Hal böyle olunca mahkemece; nafakanın niteliği, davalı babanın ve mirasçılıkta da aynı sırada yer alan dava dışı annenin gelir durumu ile davacının ihtiyaçları birlikte nazara alındığında, hükmedilen nafaka miktarının az olduğu kanaatine varılmış, davacı vekilinin temyiz itirazları yerinde görülerek, daha yüksek oranda nafaka takdiri için hükmün bozulmasına karar verilmiştir.
Yargıtay 3. HD., E. 2013/2413 K. 2013/3980 T. 11.03.2013
Ancak, adına iştirak nafakasının arttırılması istenilen müşterek çocuklardan J. 03.06.1984 doğumlu olup, dava tarihinde 18 yaşını doldurmuştur. Reşit olan çocuk adına velayeten annesi iştirak nafakası isteyemez. Şartlan var ise reşit çocuk yardım nafakası talebinde bulunabilir (TMK. md. 364).

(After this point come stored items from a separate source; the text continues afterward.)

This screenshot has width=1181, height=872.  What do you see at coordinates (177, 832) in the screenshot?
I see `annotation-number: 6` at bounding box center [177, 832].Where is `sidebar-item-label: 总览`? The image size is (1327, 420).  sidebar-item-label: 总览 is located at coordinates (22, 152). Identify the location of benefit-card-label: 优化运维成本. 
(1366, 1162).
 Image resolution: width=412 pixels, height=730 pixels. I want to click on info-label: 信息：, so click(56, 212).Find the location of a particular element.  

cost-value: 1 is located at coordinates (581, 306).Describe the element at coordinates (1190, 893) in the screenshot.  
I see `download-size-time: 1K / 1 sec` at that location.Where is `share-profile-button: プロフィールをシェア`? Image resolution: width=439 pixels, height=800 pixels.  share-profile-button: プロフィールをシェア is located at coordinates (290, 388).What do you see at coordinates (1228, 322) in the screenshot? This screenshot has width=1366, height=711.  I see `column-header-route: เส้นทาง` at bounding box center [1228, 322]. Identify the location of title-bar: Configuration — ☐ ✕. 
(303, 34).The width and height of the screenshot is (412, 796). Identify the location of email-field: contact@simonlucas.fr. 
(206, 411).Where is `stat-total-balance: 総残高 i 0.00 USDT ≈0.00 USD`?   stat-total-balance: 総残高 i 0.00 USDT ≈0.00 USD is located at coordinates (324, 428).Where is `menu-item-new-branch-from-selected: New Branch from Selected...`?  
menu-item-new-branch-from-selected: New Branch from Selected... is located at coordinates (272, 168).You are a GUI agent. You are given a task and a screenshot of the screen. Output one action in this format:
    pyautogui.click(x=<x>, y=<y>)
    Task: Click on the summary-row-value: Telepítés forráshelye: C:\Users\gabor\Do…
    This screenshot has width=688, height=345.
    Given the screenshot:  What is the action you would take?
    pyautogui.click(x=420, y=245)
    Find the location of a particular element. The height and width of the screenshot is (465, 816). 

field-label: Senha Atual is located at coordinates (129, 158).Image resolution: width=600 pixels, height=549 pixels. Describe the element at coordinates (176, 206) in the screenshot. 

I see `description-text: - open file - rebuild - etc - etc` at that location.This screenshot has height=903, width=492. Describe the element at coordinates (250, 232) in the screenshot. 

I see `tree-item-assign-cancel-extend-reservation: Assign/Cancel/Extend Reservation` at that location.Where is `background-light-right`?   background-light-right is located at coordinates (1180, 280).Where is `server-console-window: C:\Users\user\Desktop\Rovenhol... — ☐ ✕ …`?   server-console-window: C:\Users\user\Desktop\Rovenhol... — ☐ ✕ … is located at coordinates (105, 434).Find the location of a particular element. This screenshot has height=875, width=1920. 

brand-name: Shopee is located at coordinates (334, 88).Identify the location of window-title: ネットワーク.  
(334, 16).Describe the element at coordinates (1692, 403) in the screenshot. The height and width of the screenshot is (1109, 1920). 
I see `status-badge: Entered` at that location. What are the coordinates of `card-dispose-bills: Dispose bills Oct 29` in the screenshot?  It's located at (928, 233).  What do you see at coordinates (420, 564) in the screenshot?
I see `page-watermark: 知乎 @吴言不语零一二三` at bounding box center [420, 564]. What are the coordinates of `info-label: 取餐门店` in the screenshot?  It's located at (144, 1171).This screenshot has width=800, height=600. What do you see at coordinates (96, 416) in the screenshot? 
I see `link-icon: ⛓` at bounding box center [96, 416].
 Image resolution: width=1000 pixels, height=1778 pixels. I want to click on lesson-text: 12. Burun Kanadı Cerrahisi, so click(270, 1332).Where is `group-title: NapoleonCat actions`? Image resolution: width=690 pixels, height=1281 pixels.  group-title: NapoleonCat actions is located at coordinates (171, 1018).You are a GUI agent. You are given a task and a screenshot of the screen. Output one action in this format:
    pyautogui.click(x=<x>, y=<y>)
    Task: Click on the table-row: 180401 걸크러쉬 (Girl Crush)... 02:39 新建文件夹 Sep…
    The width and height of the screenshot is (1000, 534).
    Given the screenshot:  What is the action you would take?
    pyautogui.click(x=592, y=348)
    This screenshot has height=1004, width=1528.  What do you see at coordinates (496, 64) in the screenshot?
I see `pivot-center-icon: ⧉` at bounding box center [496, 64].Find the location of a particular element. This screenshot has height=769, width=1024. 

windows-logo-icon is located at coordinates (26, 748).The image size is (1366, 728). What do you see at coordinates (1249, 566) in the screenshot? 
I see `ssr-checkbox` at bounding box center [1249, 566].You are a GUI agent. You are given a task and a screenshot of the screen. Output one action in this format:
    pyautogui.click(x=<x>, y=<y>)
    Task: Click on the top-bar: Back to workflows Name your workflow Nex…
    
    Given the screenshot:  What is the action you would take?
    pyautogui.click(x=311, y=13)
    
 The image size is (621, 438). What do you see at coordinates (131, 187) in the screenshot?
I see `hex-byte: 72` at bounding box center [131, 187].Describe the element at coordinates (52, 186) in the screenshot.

Yargıtay 3. HD., E. 2013/2481 K. 2013/4013 T. 11.03.2013
Ancak, adına nafakanın arttırılması istenilen müşterek çocuk Y. 15.04.1993 doğumlu olup dava tarihinde ergindir. Ergin olan çocuk adına velayeten annesi nafaka isteyemez. Şartları var ise ergin çocuk yardım nafakası talebinde bulunabilir.
Mahkemece, dava tarihinde ergin olan Y. adına annesi tarafından açılan davanın reddine karar verilmesi gerekirken, bu çocuk için de nafakaya hükmedilmesi doğru görülmemiştir.